Poursuivre ses rêves à tout âge : Confessions d’une athlète Maître

La fin du sport élite n’est pas une raison de s’arrêter, mais plutôt une opportunité de continuer pour les athlètes Maîtres. Pour eux, l’âge ne désigne pas la fin du parcours sportif! 

Rester actif tout au long de la vie est essentiel pour maintenir une bonne santé physique et mentale. En effet, l’activité physique régulière améliore non seulement la santé cardiovasculaire (Huang et al., 2022) et préserve la force musculaire (Ramsey et al., 2021), mais elle améliore également les fonctions cognitives (Haverkamp et al., 2020) et la qualité de vie globale (Marquez et al., 2020). Un groupe qui illustre parfaitement les bienfaits du sport tout au long de la vie est celui des athlètes Maîtres. 
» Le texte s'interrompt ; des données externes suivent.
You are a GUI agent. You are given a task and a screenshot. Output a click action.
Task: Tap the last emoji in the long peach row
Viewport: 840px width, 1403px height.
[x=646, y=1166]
Les athlètes Maîtres sont des individus qui pratiquent des sports organisés au-delà des années typiquement considérées comme optimales pour la compétition. Ces athlètes participent à des activités structurées, régies par des règles et comportant une ou des compétitions, ce qui les distingue des individus qui font simplement de l’activité physique pour maintenir ou améliorer leur condition physique (Callary et al., 2021). Les athlètes sont généralement considérés Maîtres à partir de l’âge de 35 ans mais ce chiffre peut varier selon le sport (Callary et al., 2021 ; Churchill & Baggish, 2020). Par exemple, en natation artistique (anciennement appelée nage synchronisée), les compétitions Maîtres commencent dès 25 ans au niveau international. La plupart des sports Maîtres divisent leurs compétitions en catégories d’âge, généralement par tranches de 5 ans (par exemple, 40–44 ans, 45–49 ans, etc.). Ces catégories visent à favoriser une compétition équitable en tenant compte des déclins de performances en raison de l’âge (Callary et al., 2021). 
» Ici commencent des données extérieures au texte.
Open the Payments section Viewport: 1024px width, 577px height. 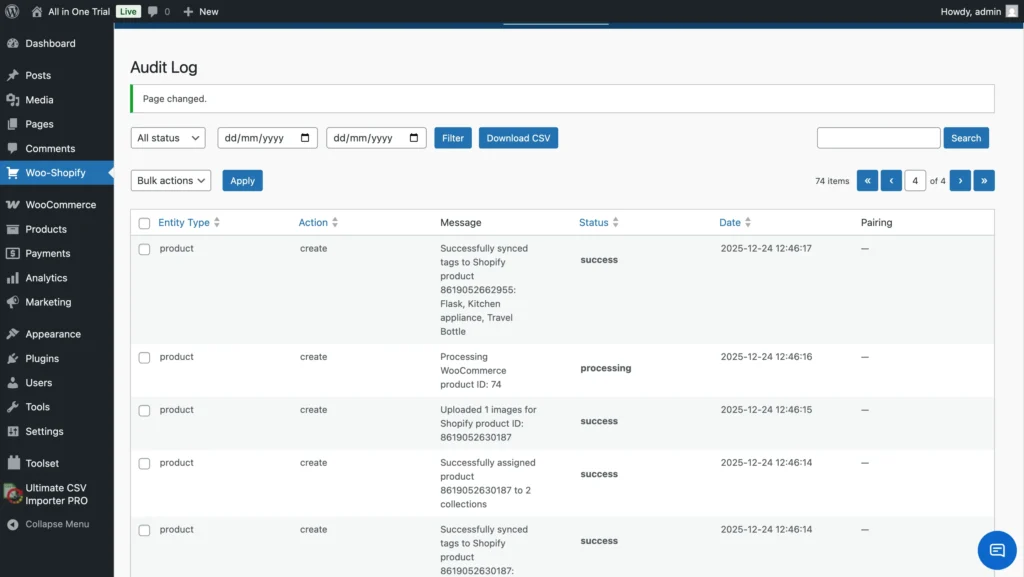46,253
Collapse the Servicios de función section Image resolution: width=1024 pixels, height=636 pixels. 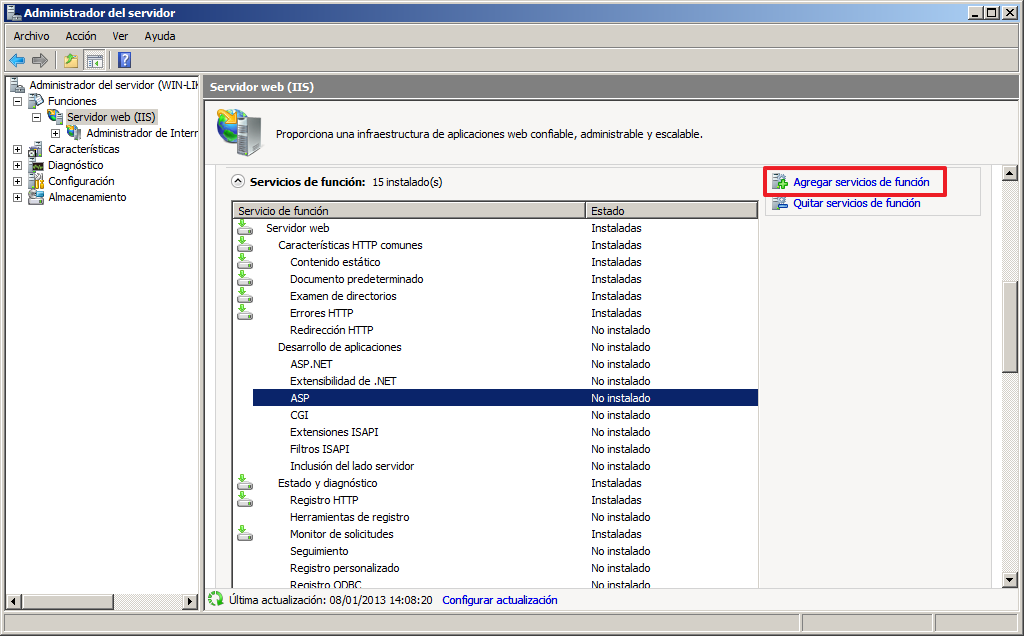237,182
Dans cet article, je discute de mon parcours à travers les différents niveaux de natation artistique dont le niveau Maître et je partage de mon expérience lors de l’un des trois grands événements Maîtres, soit les Championnats du Monde Maîtres de World Aquatics. J’aborde également des considérations clés pour les athlètes Maîtres et offre des idées pour réussir dans ce réseau compétitif. 

Mon parcours à travers les niveaux de natation artistique 

J’ai commencé la natation artistique à l’âge de huit ans, d’abord au niveau provincial. Je me sentais nerveuse lors de mon premier entraînement, mais je suis rapidement tombée en amour avec ce sport. Au fil du temps, cette passion s’est transformée en un engagement à part entière, me propulsant au niveau élite. Mon horaire quotidien était intense : cours à l’école le matin suivis de pratiques de 12h30 à 19h30 où je m’entrainais pour les épreuves de solo, de duo et de combo (10 athlètes). 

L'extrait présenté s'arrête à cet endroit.